MultiResponse.Builder responseBuilder = MultiResponse.newBuilder();

RegionActionResult.Builder regionActionResultBuilder = RegionActionResult.newBuilder();

得到当前提交的数据，数据按region,list的方式传入过来。

for (RegionAction regionAction : request.getRegionActionList()) {

this.requestCount.add(regionAction.getActionCount());

regionActionResultBuilder.clear();

HRegion region;

try {

从当前regionserver中的onlnieRegions中得到请求的region.

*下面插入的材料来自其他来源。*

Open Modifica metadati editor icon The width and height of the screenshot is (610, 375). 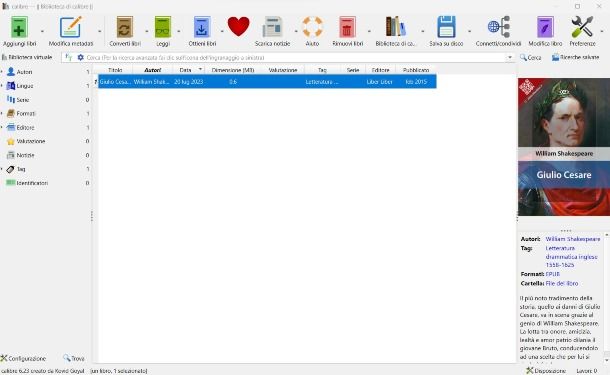click(71, 27)
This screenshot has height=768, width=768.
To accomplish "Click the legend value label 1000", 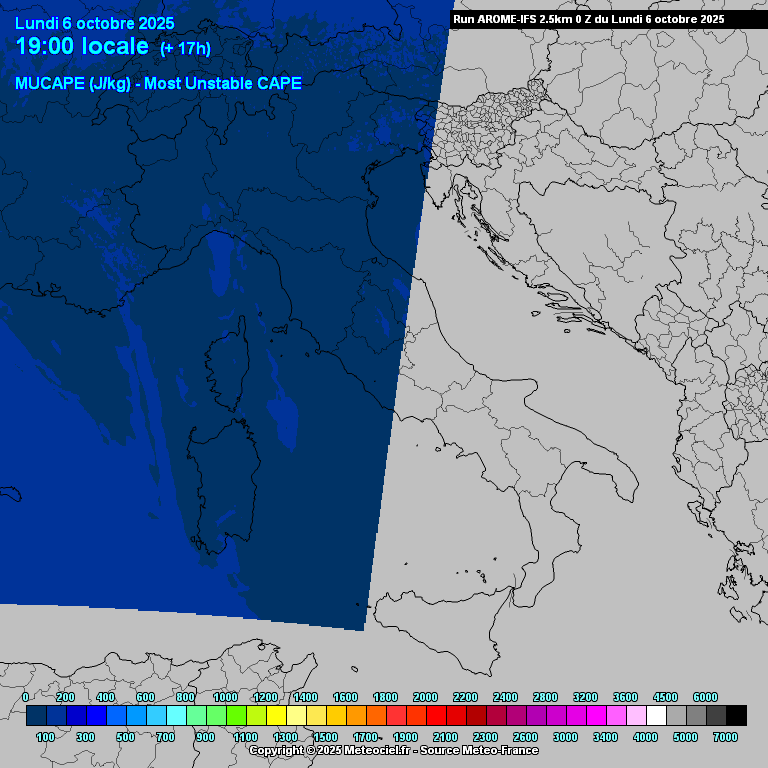I will point(225,697).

1.从onlineRegions中取出HRegion实例，如果不为空，按如下流程走，否则：执行到5

2.如果onlineRegions列表中不包含此region,从movedRegions列表中拿到region,region的moved超时是2分钟，

如果movedRegions列表中能拿到此region,同时move时间超时，并从movedRegions列表中移出引region返回null,

否则返回正在moved的region,如果movedRegions中返回的region不为null,throw RegionMovedException

3.从regionsInTransitionInRS中获取此region,如果能拿到，同时拿到的值为true,表示region还在做opening操作。

Throw RegionOpeningException

4.如果以上得到的值都为null,表示此server中没有此region, throw NotServingRegionException

此时基本上只有一个可能，region在做split.或者move到其它server(刚完成move,client请求时不在此server)

5.如果1中拿到region,表示正常，region在此server中。

region = getRegion(regionAction.getRegion());

} catch (IOException e) {

regionActionResultBuilder.setException(ResponseConverter.buildException(e));

responseBuilder.addRegionActionResult(regionActionResultBuilder.build());

continue; // For this region it's a failure.

}

检查是否是原子操作：

if (regionAction.hasAtomic() && regionAction.getAtomic()) {

// How does this call happen? It may need some work to play well w/ the surroundings.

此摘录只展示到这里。